Figure 3. Progression of infection in live animals.

Multiphoton imaging of renal tissue after infusion of indicated strains (green). Injected proximal tubules are outlined by a co-injected 10 kDa cascade-blue dextran (blue); blood plasma is labeled with 500 kDa rhodamine dextran (red) and cell nuclei are stained with Hoechst 33342 (cyan). (A) Wild type LT004 bacteria (green, arrow) (n = 12) can be seen colonizing the infected tubule (blue outline) within 2 h. As bacteria multiplied, shutdown of the peritubular capillaries was observed by a loss of the red plasma marker within surrounding capillaries (arrow, 6 h). (B) The UPEC strain ARD41, which lacks PapG mediated attachment, showed compromised colonization kinetics with few bacteria visible before 8 h (arrow). At 10 h, bacteria colonized the tubule lumen and signs of vascular dysfunction appeared (arrow) (n = 12). (C) The E. coli K-12 strain ARD42 (n = 5) showed a delayed colonization, with few bacteria colonizing the tubule at 2 h (arrow and insert, which is shown as Figure 3F).

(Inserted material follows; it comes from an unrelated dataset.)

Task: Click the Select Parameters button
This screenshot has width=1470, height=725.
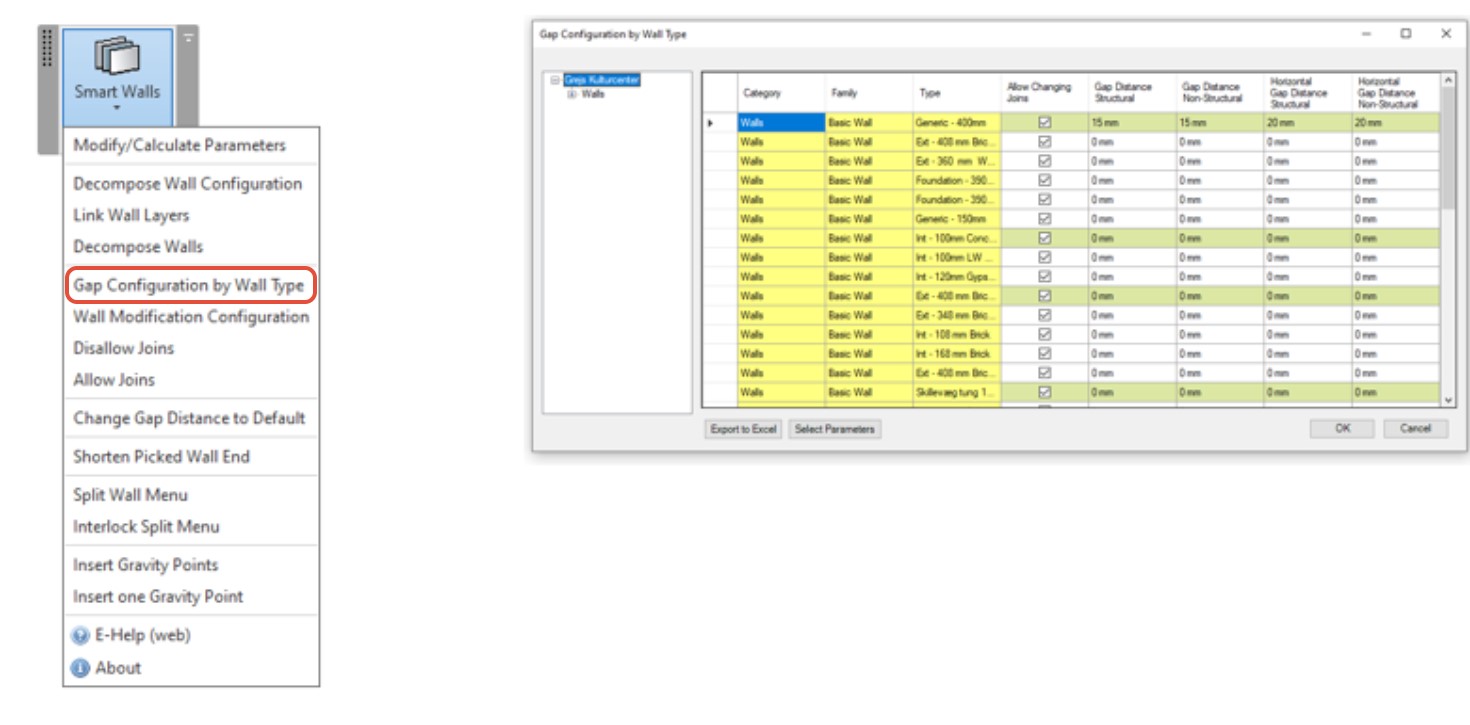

Colonization at 7 h was less as compared to LT004 (arrow). (D) Expression of P fimbriae in strain ARD43 restores colonization kinetics. Arrow at 2 h identifies bacterial colonization. At 6.5 h the beginning of vascular dysfunction can be seen by the lack of black shadows typical of flowing erythrocytes (arrow) (n = 4). (E) Lack of FimH mediated attachment in UPEC strain ARD40 shows that bacteria struggle to maintain themselves in the center of the tubule lumen, with less bacteria in the center of the tubule (arrow 5 h) (n = 7) (F) 50 µm wide inset from Figure 3C showing bacterial colonization of the tubule. (G) shows x-z projection of panel 3E, ARD40 8 h, demonstrating the bacterial ‘tube’ structure. Images from 24 h show bacterial clearance and edema formation in all strains. Scale bars: 7–10 h  = 30 µm, 24 h  = 50 µm. All figures presented are representative images, displaying the characteristic colonization patterns for each experimental set.